Un bel pezzo di Giancarlo Tramutoli oggi su Nazione Indiana, che mi ricorda me stesso nei miei tempi di bancario. Lo riporto integralmente, proprio per ricordarmi di rileggerlo. Giancarlo (poeta lucano, ormai abituale frequentatore di queste pagine) non se ne avrà a male, credo.
“E pensare che in banca ci sono entrato vincendo un concorso da stenotipista. Una specie di stenografo elettronico. Che utilizza un pianofortino tipo Bontempi e prende accordi e acchiappa parole che poi te le metti a posto sul computer dove le hai sparate. Io che già da dieci anni scrivevo poesie. E come tutti quelli della mia generazione, sono stato massacrato dalla canzone di Venditti, quella che dice: Compagno di scuola ti sei salvato o sei finito in banca anche tu? Mentre qualche anno dopo ci si è messo pure Gino Paoli con Eravamo quattro amici al bar, che poi è vero che al bar questi parlavano di cambiare il mondo e che alla fine resta lui solo, l’anarchico poeta rivoluzionario nullafacente che uno pensa: «Ma ‘ste consumazioni come se le pagava?». Perché d’accordo che bisogna cambiare il mondo, ma quando ti fai una birra prima o poi qualcuno, anche se c’è stata la rivoluzione, il conto te lo porta.

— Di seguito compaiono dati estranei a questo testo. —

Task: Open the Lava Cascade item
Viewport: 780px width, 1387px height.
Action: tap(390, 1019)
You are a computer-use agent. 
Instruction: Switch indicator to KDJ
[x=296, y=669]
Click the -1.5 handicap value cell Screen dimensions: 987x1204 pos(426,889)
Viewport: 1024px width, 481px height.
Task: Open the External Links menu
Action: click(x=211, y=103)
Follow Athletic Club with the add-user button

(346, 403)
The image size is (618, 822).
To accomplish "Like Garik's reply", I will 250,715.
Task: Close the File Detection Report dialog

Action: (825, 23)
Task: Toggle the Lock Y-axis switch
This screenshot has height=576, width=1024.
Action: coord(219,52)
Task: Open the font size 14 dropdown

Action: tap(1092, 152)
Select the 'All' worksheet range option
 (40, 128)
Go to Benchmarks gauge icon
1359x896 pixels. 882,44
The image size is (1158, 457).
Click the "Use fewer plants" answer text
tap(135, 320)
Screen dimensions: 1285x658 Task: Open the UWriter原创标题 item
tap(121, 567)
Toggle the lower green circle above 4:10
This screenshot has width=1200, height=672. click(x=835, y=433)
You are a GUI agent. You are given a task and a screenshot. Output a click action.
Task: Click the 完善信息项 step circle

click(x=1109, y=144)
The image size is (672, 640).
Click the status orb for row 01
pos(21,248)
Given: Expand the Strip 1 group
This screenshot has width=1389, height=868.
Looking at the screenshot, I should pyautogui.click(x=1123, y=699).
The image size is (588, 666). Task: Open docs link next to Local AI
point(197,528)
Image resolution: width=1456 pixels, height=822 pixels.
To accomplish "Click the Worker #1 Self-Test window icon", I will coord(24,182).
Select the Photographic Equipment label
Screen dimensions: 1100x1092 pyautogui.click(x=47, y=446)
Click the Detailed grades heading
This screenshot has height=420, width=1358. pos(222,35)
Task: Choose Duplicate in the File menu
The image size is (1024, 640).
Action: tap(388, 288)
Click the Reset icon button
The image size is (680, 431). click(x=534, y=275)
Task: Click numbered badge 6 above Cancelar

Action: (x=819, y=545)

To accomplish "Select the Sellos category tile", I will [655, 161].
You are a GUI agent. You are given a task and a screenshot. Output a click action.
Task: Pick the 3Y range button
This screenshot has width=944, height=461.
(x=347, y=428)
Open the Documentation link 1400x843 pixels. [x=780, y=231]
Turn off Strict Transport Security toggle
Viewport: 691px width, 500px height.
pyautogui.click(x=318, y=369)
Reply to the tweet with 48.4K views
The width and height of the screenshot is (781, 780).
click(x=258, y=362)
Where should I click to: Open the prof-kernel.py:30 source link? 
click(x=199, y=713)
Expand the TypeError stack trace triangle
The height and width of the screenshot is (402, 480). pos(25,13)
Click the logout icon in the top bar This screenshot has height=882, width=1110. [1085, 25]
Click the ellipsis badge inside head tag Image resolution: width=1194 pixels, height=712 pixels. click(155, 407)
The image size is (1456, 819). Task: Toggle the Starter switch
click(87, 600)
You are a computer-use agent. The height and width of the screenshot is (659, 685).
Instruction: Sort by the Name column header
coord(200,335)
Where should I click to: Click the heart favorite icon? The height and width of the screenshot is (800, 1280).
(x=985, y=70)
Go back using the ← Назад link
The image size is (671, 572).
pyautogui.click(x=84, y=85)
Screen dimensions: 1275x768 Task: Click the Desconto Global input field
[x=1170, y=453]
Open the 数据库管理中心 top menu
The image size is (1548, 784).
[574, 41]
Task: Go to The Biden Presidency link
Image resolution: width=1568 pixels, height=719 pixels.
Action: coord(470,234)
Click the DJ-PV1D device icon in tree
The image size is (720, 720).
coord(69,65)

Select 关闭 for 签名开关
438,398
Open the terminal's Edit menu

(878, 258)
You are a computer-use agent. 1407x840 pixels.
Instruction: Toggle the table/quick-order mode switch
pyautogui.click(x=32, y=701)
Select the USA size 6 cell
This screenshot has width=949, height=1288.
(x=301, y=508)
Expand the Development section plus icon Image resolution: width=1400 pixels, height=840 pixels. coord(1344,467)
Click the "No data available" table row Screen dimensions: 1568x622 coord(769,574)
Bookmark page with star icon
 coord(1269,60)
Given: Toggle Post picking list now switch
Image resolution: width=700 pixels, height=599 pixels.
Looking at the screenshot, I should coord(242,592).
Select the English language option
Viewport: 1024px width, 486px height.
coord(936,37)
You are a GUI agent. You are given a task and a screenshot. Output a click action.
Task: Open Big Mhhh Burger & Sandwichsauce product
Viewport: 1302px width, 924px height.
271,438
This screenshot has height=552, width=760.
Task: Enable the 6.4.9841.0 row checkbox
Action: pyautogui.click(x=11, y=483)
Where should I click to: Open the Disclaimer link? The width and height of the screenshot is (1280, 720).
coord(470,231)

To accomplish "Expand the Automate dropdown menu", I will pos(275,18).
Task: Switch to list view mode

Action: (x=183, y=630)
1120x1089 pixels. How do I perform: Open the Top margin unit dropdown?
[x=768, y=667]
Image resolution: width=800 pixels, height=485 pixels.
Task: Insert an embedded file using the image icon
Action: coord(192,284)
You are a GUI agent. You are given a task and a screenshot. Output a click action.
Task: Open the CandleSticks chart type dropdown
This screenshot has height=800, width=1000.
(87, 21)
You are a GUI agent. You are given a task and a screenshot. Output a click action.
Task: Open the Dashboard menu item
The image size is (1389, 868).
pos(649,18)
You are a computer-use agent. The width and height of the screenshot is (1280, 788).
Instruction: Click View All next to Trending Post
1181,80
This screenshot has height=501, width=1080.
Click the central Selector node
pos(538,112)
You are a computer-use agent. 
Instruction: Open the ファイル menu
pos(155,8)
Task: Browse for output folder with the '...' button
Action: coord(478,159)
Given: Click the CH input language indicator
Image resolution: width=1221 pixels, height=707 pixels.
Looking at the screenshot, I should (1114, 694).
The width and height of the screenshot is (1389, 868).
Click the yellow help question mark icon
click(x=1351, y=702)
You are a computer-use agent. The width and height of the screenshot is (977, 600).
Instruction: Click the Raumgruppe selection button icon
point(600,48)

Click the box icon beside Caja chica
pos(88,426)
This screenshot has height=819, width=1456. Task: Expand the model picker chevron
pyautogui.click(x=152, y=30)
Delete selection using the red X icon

Nel mio piccolo, dal mio privilegiato punto d’osservazione – lo sportello – ci provo “a cambiare il mondo” con approcci individuali, dando, se sono in vena, il buon esempio. Perché, come dico io, nel mio lavoro sono uno che conta. Che se ai clienti gli dai i soldi con un sorriso, una battuta e un po’ di gentilezza, quelli vanno via contenti. Che è brutto farsi sorprendere con l’aria scazzata da frustrato. Che se non hai sfondato nel campo della letteratura, i clienti, non ne hanno la minima colpa. Che forse, semplicemente, scrivi delle cagate mostruose. Che c’è sempre pure questo, di caso.
E allora meglio ridere e scherzare, se ti viene, che poi ti scelgono, che preferiscono una fila più lunga per venire da te. Che sono soddisfazioni pure queste. Quando t’incontrano per strada – e in una città piccola come la mia prima o poi li incontri di sicuro – è bello che non pensino di te cose del tipo: «Guarda quel brutto stronzo sempre incazzato che se la piglia col mondo circostante solo perché fa un lavoro che non gli piace».
C’è solo un problema. Che tutta questa affezione mi fa lavorare il doppio. Che penso che c’aveva proprio ragione quello lì che disse che ognuno uccide ciò che ama. Che a me tutti ‘sti clienti affezionati ogni giorno mi fanno tornare a casa sempre più stremato. Che alla fine, quando da una cassa sarò passato all’altra, manco più si ricorderanno che io ero una specie di prigioniero politico, un dissociato, uno che scriveva poesie. Diranno semplicemente: «Ti ricordi quel cassiere simpatico? Be’, è morto. Peccato. Era il più veloce».”
E comunque, di Giancarlo, riparleremo presto.